10
votes

Ok, almost all applications I have seen that use HoG features use linear svm as classifier. Can someone explain for me why linear svm are chosen and why they give good performance?

Are linear svm chosen because it more simple and easier to train than svms that use polynomial or gaussian kernel and using these kernels is not giving significantly better performance?

4
Training with non-linear kernel does not come always with good performance. Non-linear kernel some times may lead in over training and thus in bad testing performance. This has to do sometimes with how complicated your data is. Usually, not complex data in combination with a RBF kernel may harm the test accuracy (overtraining, not trainning model generalization in out of sample objects). So kernel decision and good calibration of them can affect the performance significantly. I hope that helps!Darkmoor
@endif Interesting question. Try this: "Why do linear SVMs trained on HOG features perform so well?" arxiv.org/abs/1406.2419Bull

4 Answers

1
votes

For more information read journal paper named, "Why do linear SVMs trained on HOG features perform so well? " Hilton Bristow, Simon Lucey (2014)

0
votes

Linear or Non-linear is not a question of HOG or any other feature. It is simply related to number of instances + number of clusters + number of feature dimensions. In general Linear models are preferential for datasets including more feature dimensions than the instances. If the case is reversal, than you should go for non-linear like kernel SVM since it implicitly project your data into another space where again your instances are represented with more dimensions.

In most cases, you get very good number of feature dimensions by applying HOG to images. Therefore you can simply use linear models. However if you have 100000... classes and 10000000... images then HOG + Linear model will insuffice. Therfore no one for instance in ImageNet challenge uses HOG with linear SVM.

0
votes

Personally I've never worked with Histogram of Gradients but in your case I would evaluate if your HoG data is linearly discriminated. I wouldn't just assume that if everybody uses a linear classifier for HoG is because it you should. Evaluate that assertion, critically.

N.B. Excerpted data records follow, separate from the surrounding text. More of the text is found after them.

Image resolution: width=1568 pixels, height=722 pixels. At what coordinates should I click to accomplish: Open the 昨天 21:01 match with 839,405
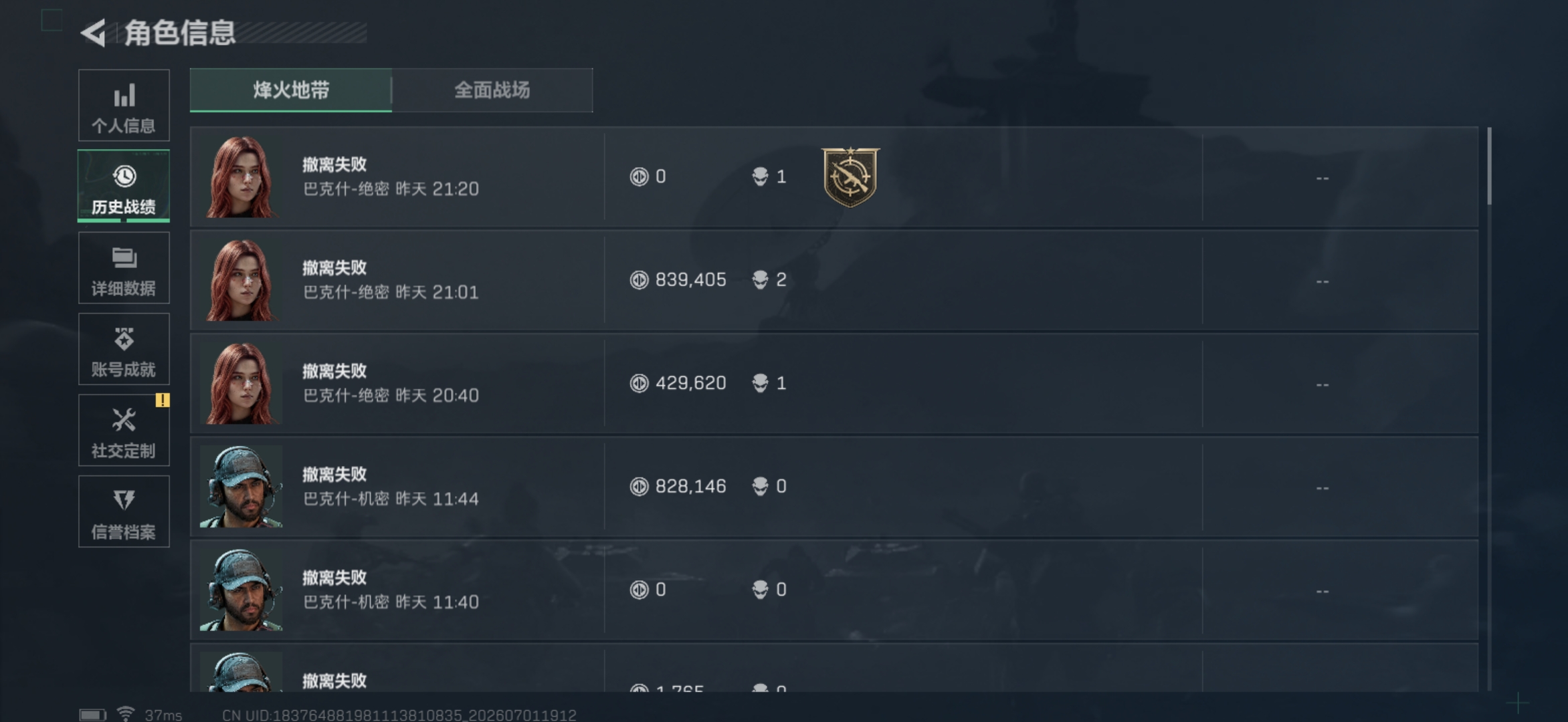pos(834,280)
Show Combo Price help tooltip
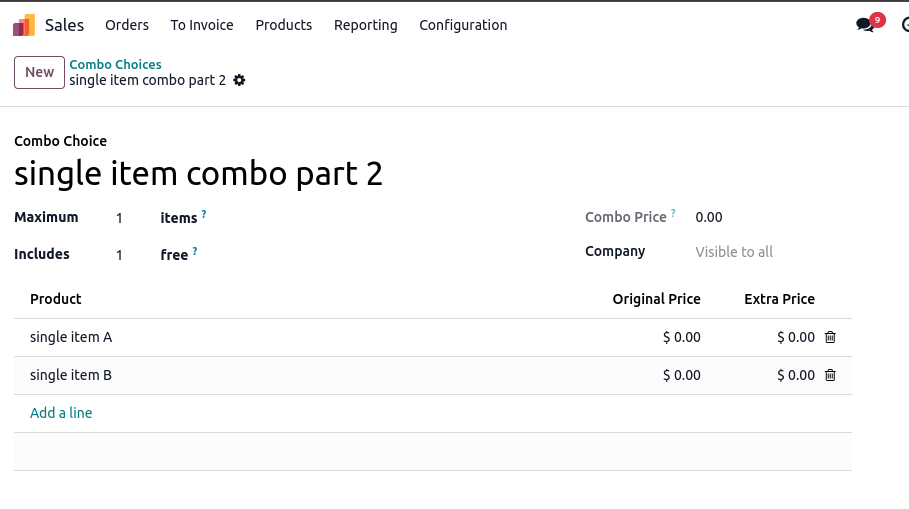The height and width of the screenshot is (509, 909). [673, 214]
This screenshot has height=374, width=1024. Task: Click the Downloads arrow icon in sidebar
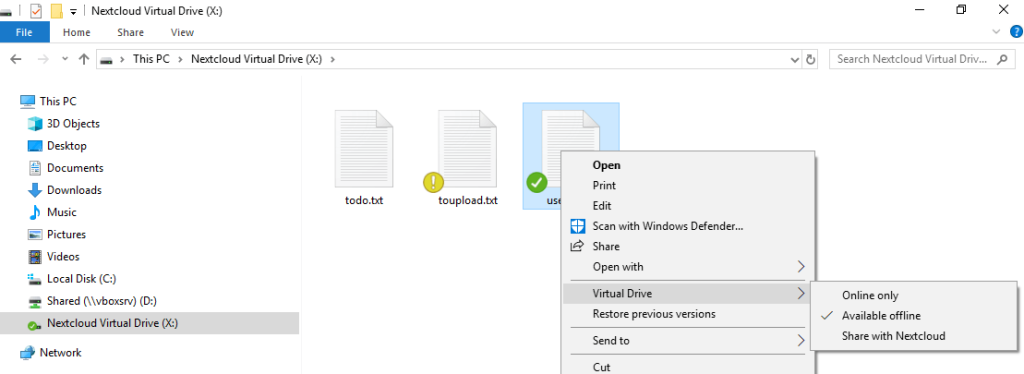(x=35, y=191)
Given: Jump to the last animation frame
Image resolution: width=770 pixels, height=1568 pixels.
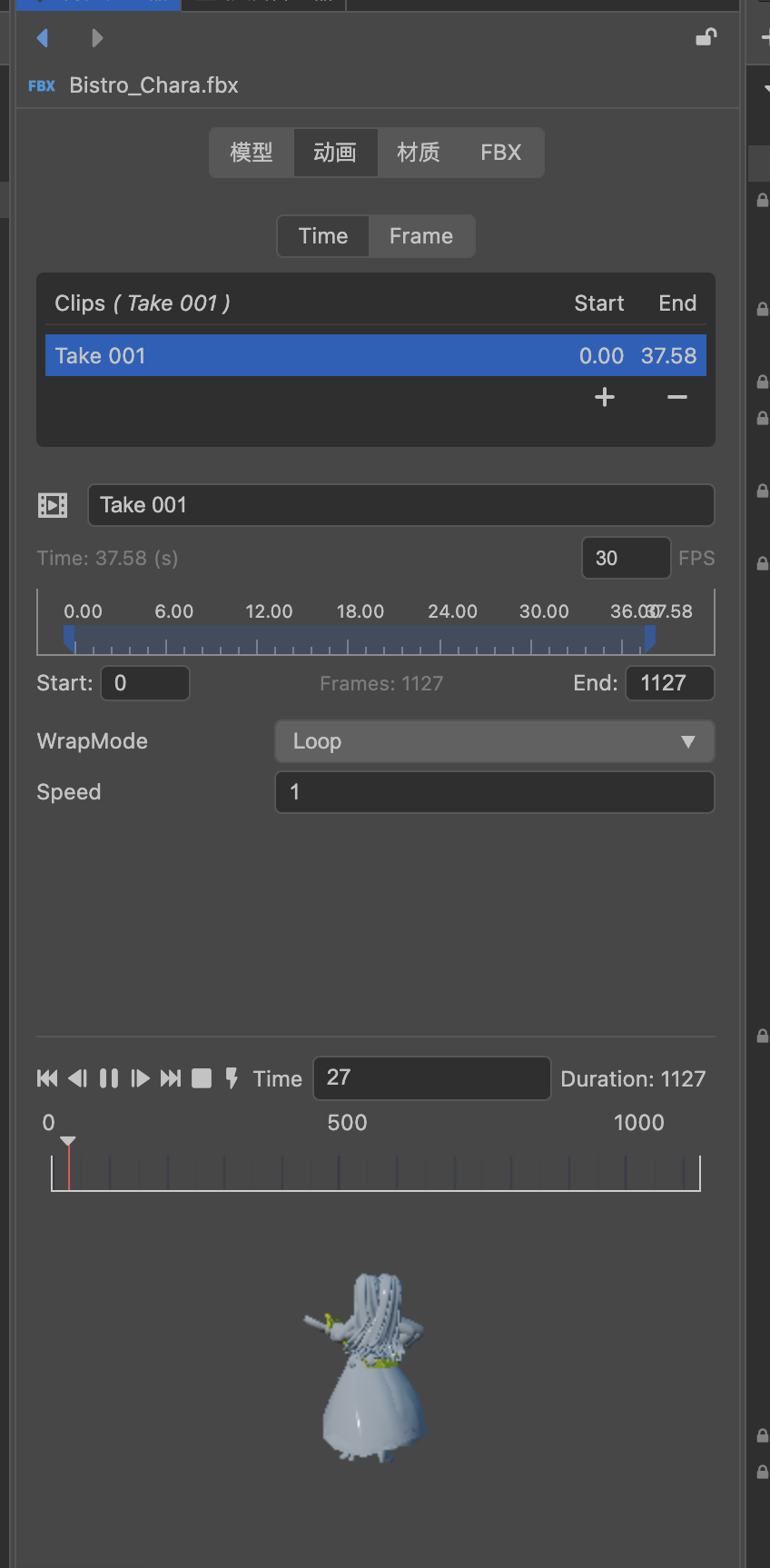Looking at the screenshot, I should point(171,1078).
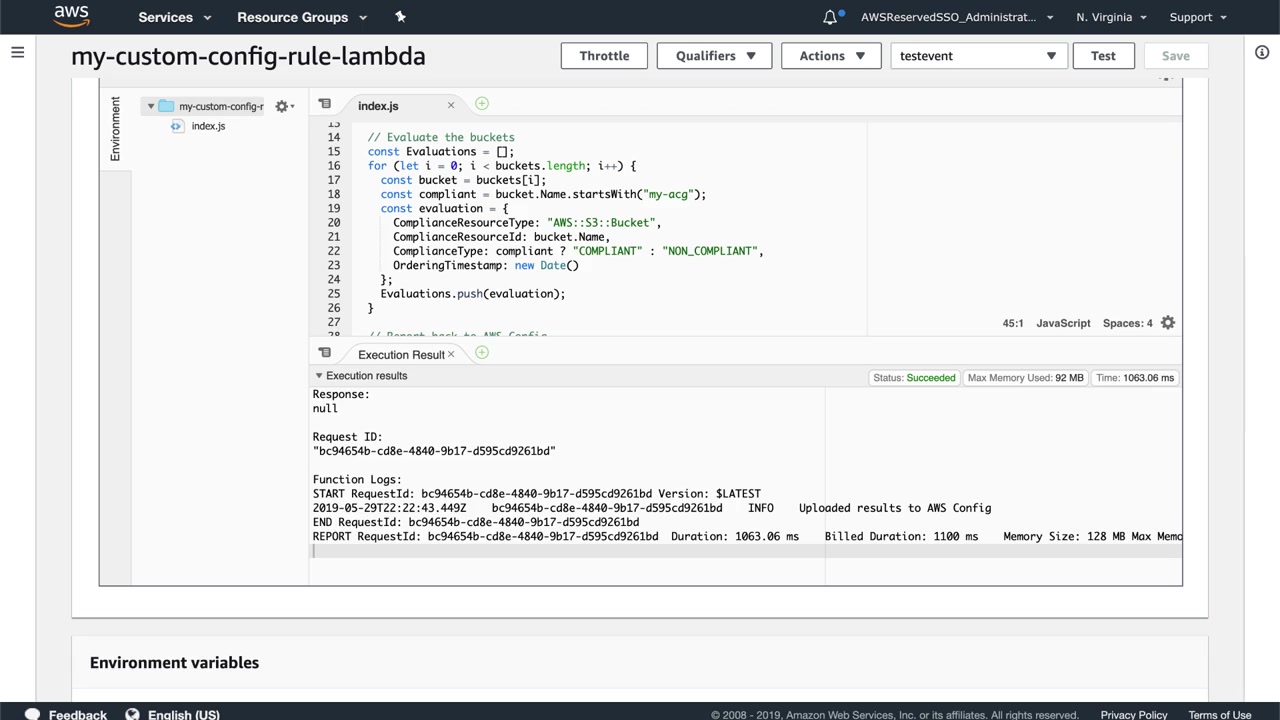Switch to the Environment side tab

115,129
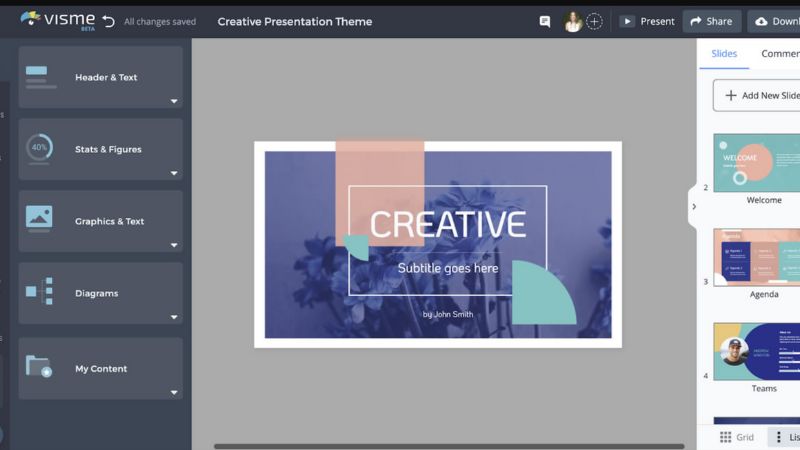800x450 pixels.
Task: Switch to Grid view
Action: tap(737, 437)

Try this: project a HoG dataset using LDA and then do a scatter plot of the transformed feature space. Check if it is possible to use a maximum margin hyperplane(s) to discriminate between the classes.

0
votes

It is the speed that really matters. Kernel SVM can get better performance in detection no matter what feature you use. But kernel SVM is time-consuming, especially for sliding window detectors in which the classifier is evaluated many times. So linear SVM is often chosen in object detection. HOG is a good descriptor for object detection, and good performance can be achieved with linear SVM. One can expect even better performance with kernel SVM, if the computational complexity is not considered.